But his abortion stance aside, there are plenty in Pennsylvania right now grumbling about other, more substantial reasons the rest of the country should view Ridge warily. Predictably, many of these individuals are Democratic officials, and Ridge's team sees clear partisan reasons for this campaign. "If Tom Ridge is on the ticket, the Democrats in Harrisburg know they have no chance of winning back the Statehouse," says Ridge spokesman Tim Reeves. "That's what this is about."

They're not all Democrats, though. State Rep. John Lawless -- a pro-life conservative Republican from outside Philadelphia -- notes that "we've had six years of a great economy. I mean, I'm not ready to be governor, but I probably could have run the state, too. He's had a great ride on the economy, all these guys have.

"Who isn't a good governor today?" Lawless says. "Who isn't a good president today?"

He's received great press as a member of Bush's short-list for veep, but the question -- raised by naysayers and also his own, at best, modest record during a period of unparalleled prosperity in his state -- is whether the idea of Tom Ridge may be better than the reality.

So who is Tom Ridge, really? A perfect GOP V.P., or just a common hack with good P.R. and great luck?

Governor of a populous, electoral-rich, rust-belt state, Ridge was also on the short list for V.P. in 1996 for Bob Dole, and it's no wonder. In addition to having a pleasing mien, Ridge embodies, in the estimation of Philadelphia Daily News political scribe John Baer, "the great American story."

Born with impaired hearing in a Pittsburgh steel town, Ridge was raised in veterans' public housing by a mother and a father working two jobs, after which he earned a scholarship to Harvard. After his first year of law school, he was drafted into the Army. In Vietnam, Ridge served as an infantry staff sergeant and was awarded the Bronze Star for Valor, the Vietnamese Cross of Gallantry and the Combat Infantry Badge.

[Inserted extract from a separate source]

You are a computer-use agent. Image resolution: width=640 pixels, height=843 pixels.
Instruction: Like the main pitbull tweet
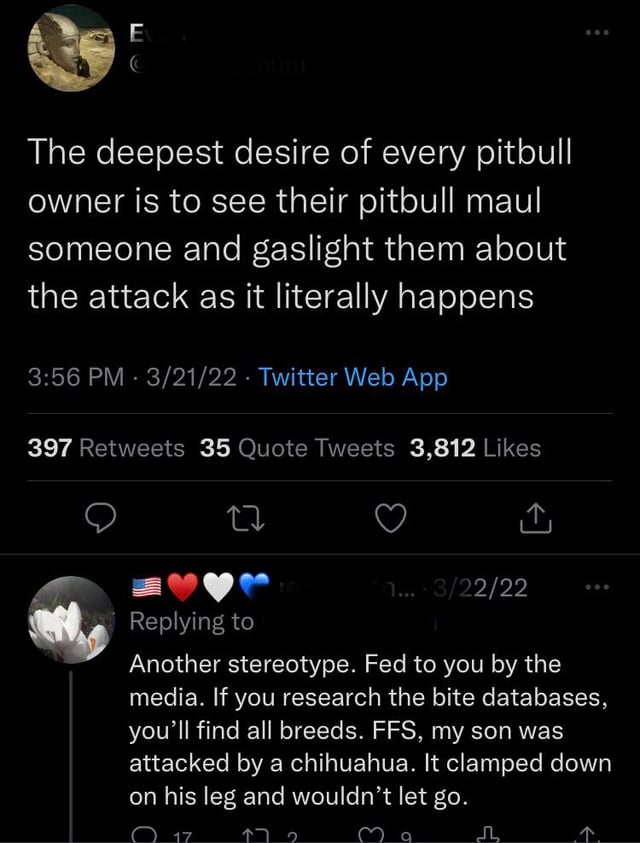[x=390, y=519]
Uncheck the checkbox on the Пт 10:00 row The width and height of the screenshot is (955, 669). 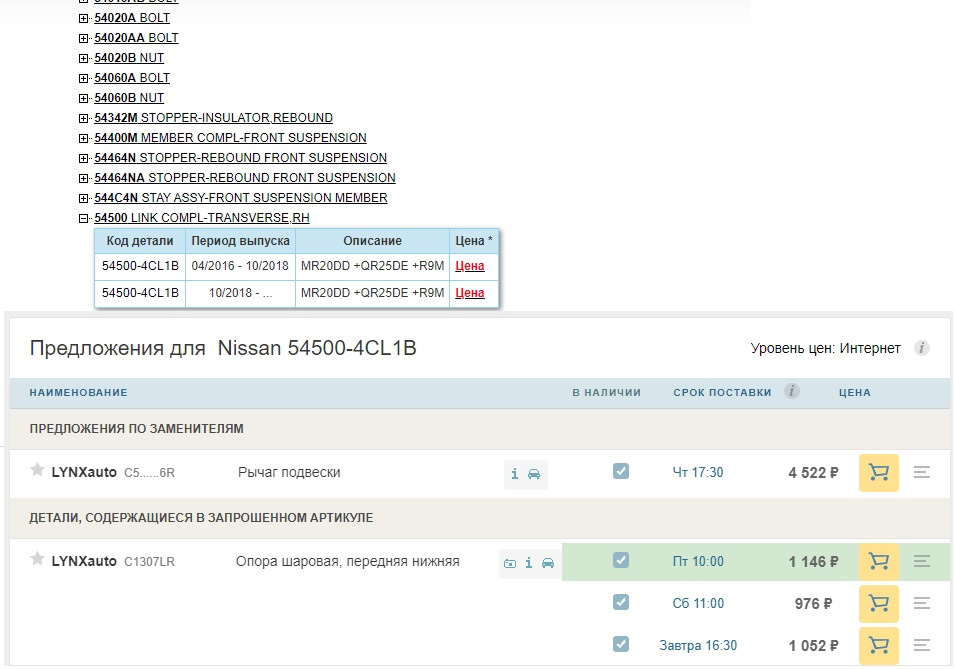click(621, 561)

After finishing his law degree in 1972, Ridge served as an assistant district attorney in Erie County, and won election to the U.S. House in 1982 from a swing district, where he was a voice of moderation. He campaigned for governor in 1994 on a typical GOP gubernatorial platform: school choice, welfare reform, privatization, cutting taxes, cleaning up the state capital, reforming workers compensation and tough crime rhetoric.

It worked, and he won by 3 percentage points.

He became popular, but not wildly so, because his approval rating seems rooted in little more than his pleasant nature. "It's because of way he conducts himself," says Baer. "He's one of those rare politicians that is seemingly unflappable. Plus, he's a genuinely nice guy."

"I don't know that people are wildly enthusiastic about Ridge," says Pennsylvania political observer Terry Madonna of Millersville State University, who nonetheless gives Ridge's tenure positive marks.

Even predictably negative foes aren't exactly damning. "I'd give him about a C-minus," says State Rep. Mike Veon, Democratic whip. "He gets good marks for producing, like P.T. Barnum, 'the greatest show on earth.' But like any circus act, it's a lot of smoke and mirrors."

And, according to Lawless, Ridge is a "nice guy" and a "bright man" who is simply too "corporate-driven."

Even a top Pennsylvania House Democratic aide has little nasty to say about Ridge. He isn't such a bad guy, the staffer says, it's just that "his whole tenure has been a blown opportunity," assessed the aide. "He's got a pretty amazing public relations machine out there, and he is a well-liked guy, but he hasn't done much."

The case should not be overstated -- few argue that Ridge is evil, or even incompetent.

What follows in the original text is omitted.